Der 38-Jährige, der am Dienstag in der Redaktion des «Capital Gazette» ein Massaker anrichtete, war auf einem persönlichen Rachefeldzug, die Ermordung von fünf Redaktionsmitarbeitern der traurige Höhepunkt eines jahrelangen Streits gegen die Zeitung.
Soweit bekannt, hat die Tat keinerlei politische Hintergründe. Nichts deutet darauf hin, dass die Tat des Mannes gesteuert war von anderen Motiven als Verzweiflung, Sorge um seinen Ruf und seine Ehre. Schiessereien und Amokläufe sind Teil dieses Landes, seit die ersten europäischen Auswanderer Fuss auf dem Kontinent fassten. Auch sind Angriffe auf die Pressefreiheit keine Erfindung des aktuellen Präsidenten. Der Patriot Act von George W. Bush beschnitt 2001 die Rechte und Freiheiten der Journalisten in nie gesehenem Ausmass, und auch unter Obama wurden Dokumente von Journalisten sichergestellt und Whistleblower verfolgt.
Donald Trump hingegen geht einen Schritt weiter. Sein Kampf gegen die Presse ist persönlich motiviert, ihn interessieren nicht Abwägungen zwischen der Sicherheit des Landes und der öffentlichen Berichterstattung. Sein Gradmesser ist derjenige des totalen Opportunisten: Nützt es mir, oder schadet es mir. Die Presse, zumindest die liberale, so hat Trump für sich entschieden, schadet ihm.
Trump bezeichnete die Medien deshalb als «Enemy of the People», Feinde des Volks. Seine Anhänger wüten unablässig gegen die Fake News der Presse. Der rechte Agitator Milo Yiannopolous, Trump-Fan durch und durch, sagte vor drei Tagen, er könne es nicht erwarten, dass Journalisten niedergeschossen werden. Rhetorische Giftpfeile, die seit Trumps Wahlkampf auf das Land niederhageln.

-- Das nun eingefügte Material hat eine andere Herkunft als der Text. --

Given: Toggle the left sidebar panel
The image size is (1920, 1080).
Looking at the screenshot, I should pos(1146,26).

Yiannopolous ruderte wenig später zurück, seine Aussage sei ein «Witz» gewesen. Die meisten Trump-Unterstützer lesen nach wie vor Zeitung oder schauen News im Fernsehen. Und Trump selber würde sich lautstark dagegen verwehren, seine Aussage als Kriegserklärung verstanden zu wissen. Zurecht, er hat ja nicht explizit zur Gewalt gegen Journalisten aufgerufen.

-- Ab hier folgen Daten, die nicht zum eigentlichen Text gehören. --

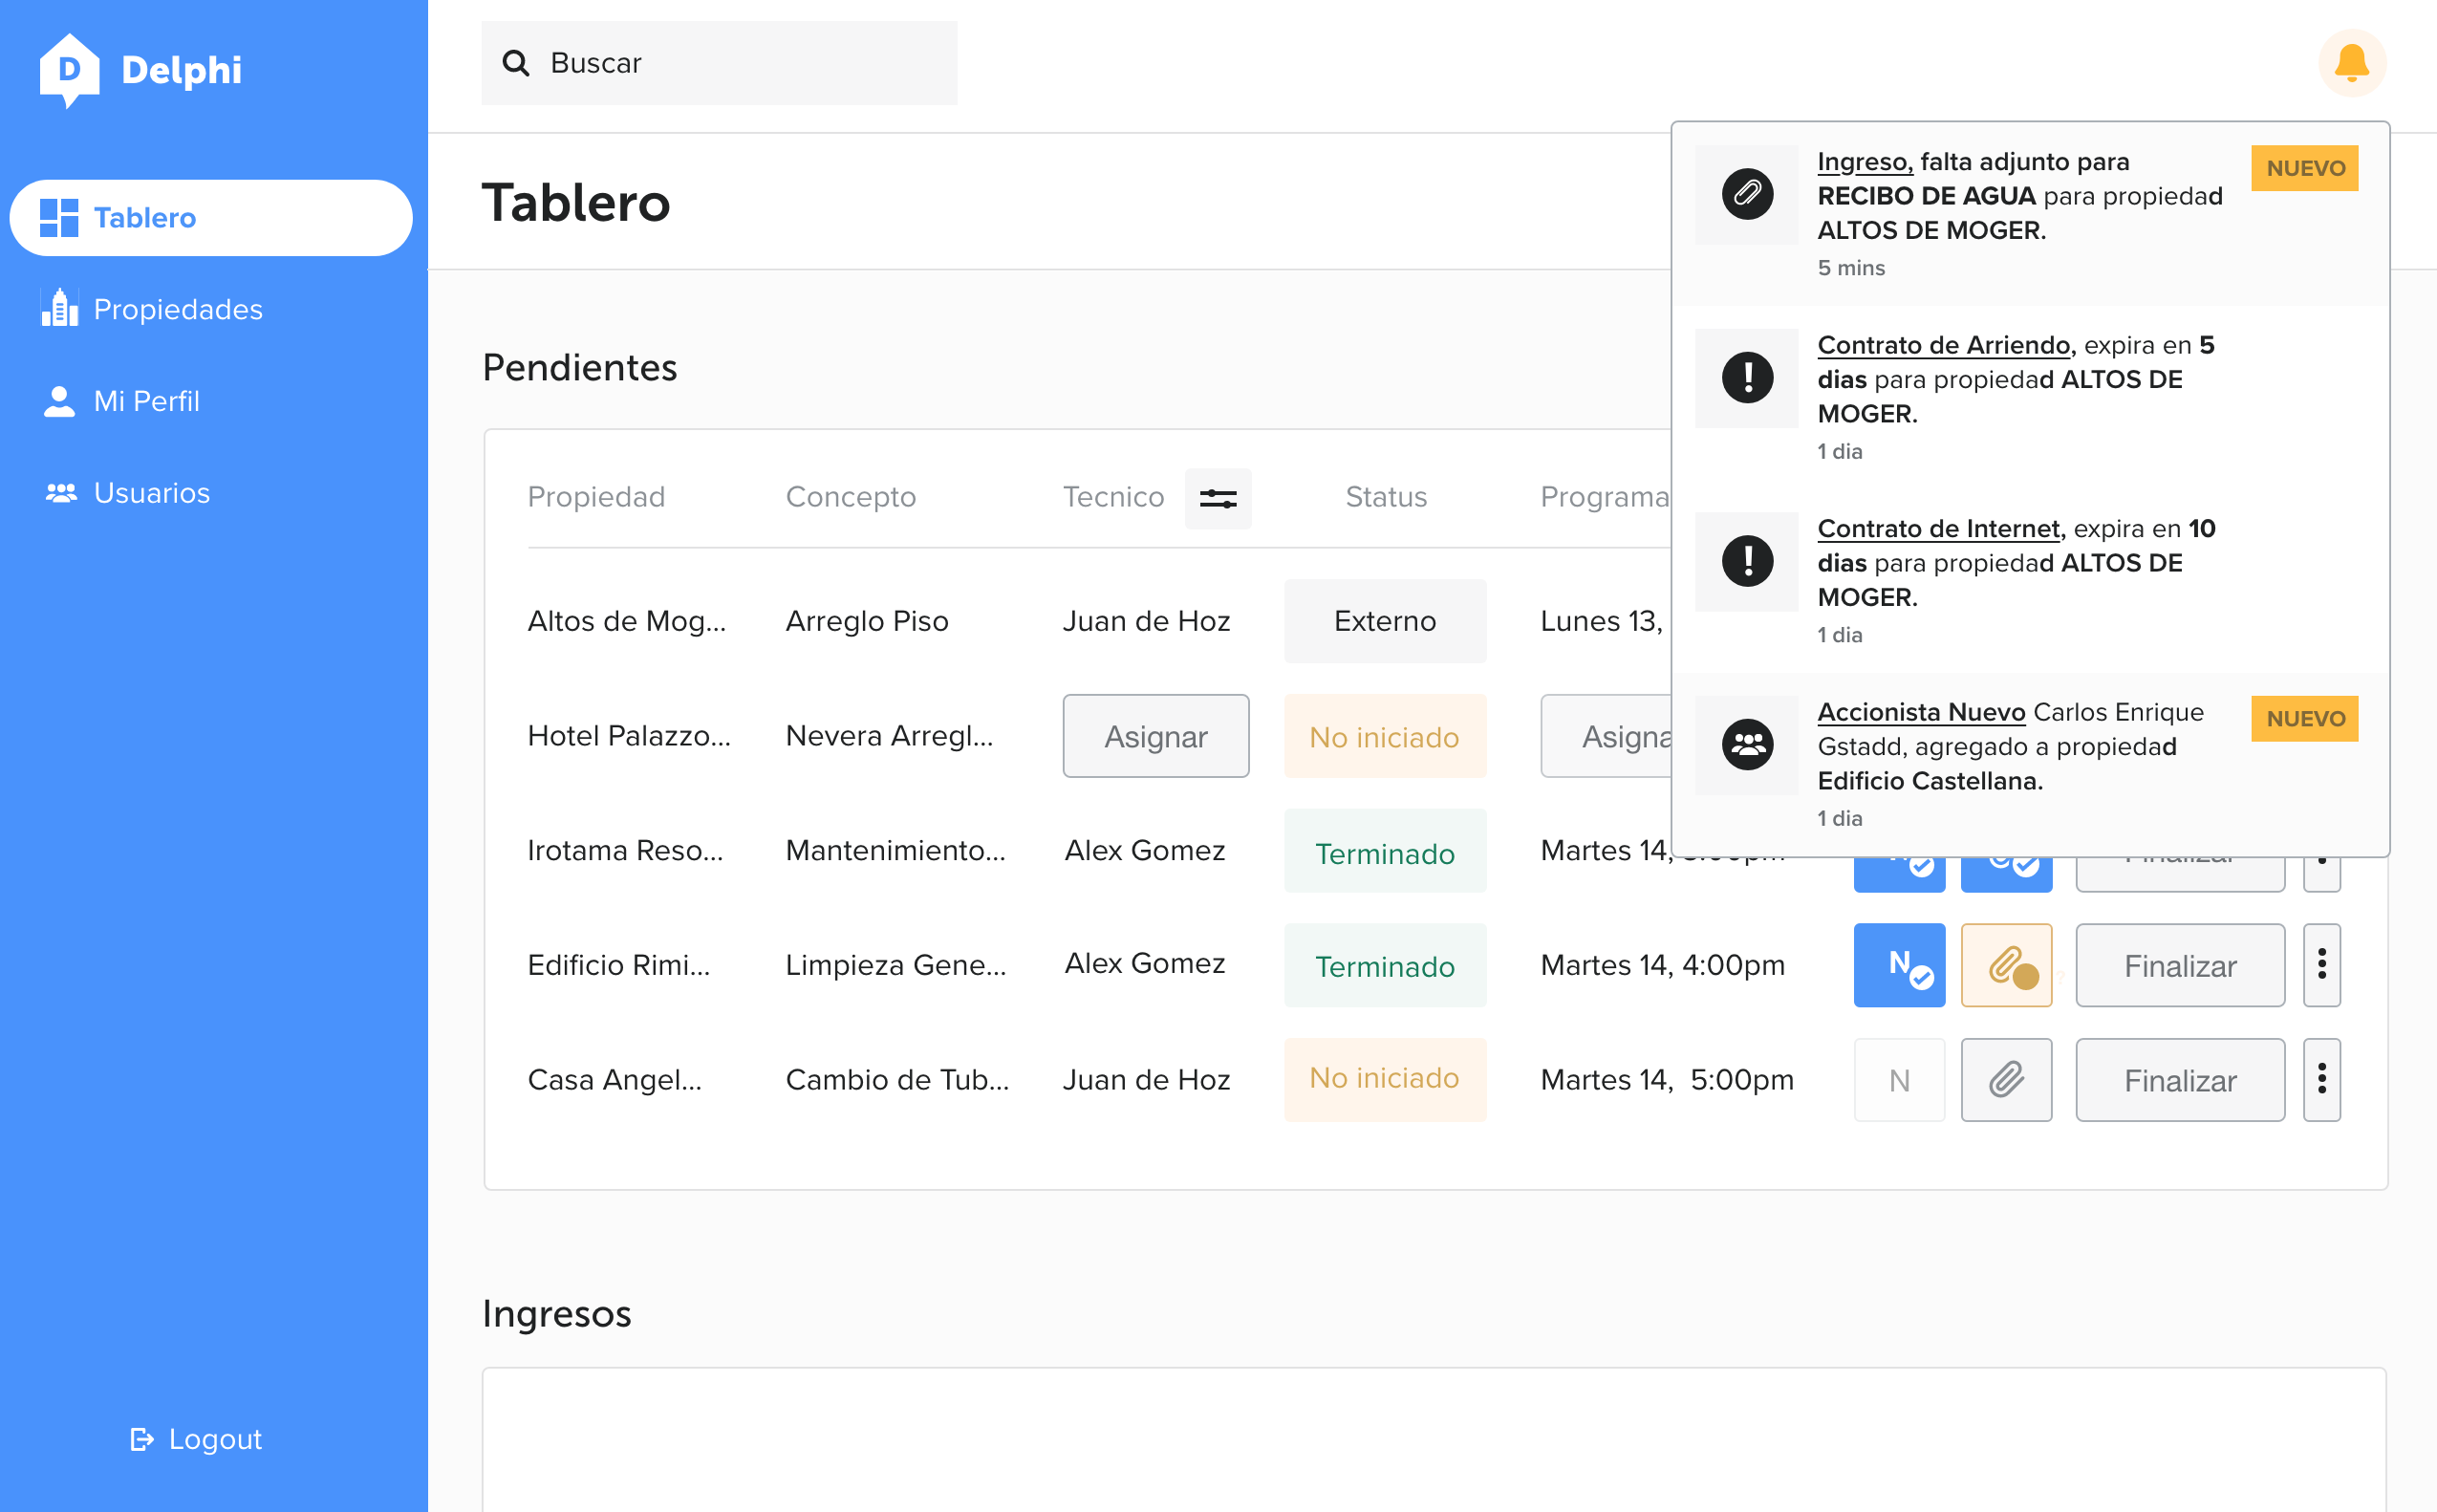
Task: Toggle the checked N note in Edificio Rimi row
Action: [1898, 965]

Aber wer behauptet, dass Worte keine Wirkung haben, der stellt sich entweder dumm, oder er verfolgt eine Agenda. Trump verschiebt mit seiner Wortwahl und seiner permanenten Dämonisierung der Presse nicht nur die Grenze des Sagbaren, er bereitet auch den Boden für ein Klima des Misstrauens und Hasses gegenüber eines ganzen Berufsstands.
Das bekommen nun diejenigen zu spüren, deren Aufgabe es ist, Transparenz herzustellen, Missstände aufzudecken, und Menschen, auch und vor allem solche mit Einfluss und Macht, vor den Kopf zu stossen: die Journalisten.
Trumps Rufe werden gehört. Der überwiegende Teil der Bevölkerung kann sie als das identifizieren, was sie zu sein vorgeben: Wahlkampfgetöse, rhetorische Ablenkungsmanöver, populistisches Gezeter. Aber es wird auch andere geben. Solche, die angestachelt werden von den auf Twitter, Social Media und obskuren Radiosendern hereintröpfelnden Botschaften des Hasses. Und die sich schlussendlich vielleicht sogar dazu verleiten lassen, physische Gewalt anzuwenden.
Dass es zu einer solchen Tat kommen konnte, daran ist nicht Trump Schuld. Er hat die Tat aufs Schärfste verurteilt und den Angehörigen sein Beileid ausgesprochen. Aber er hat dazu beigetragen, ein Klima zu schaffen, in dem eine solche Tat nicht mehr als unwahrscheinlich und realitätsfremd gilt, sondern als fast schon erwartbar.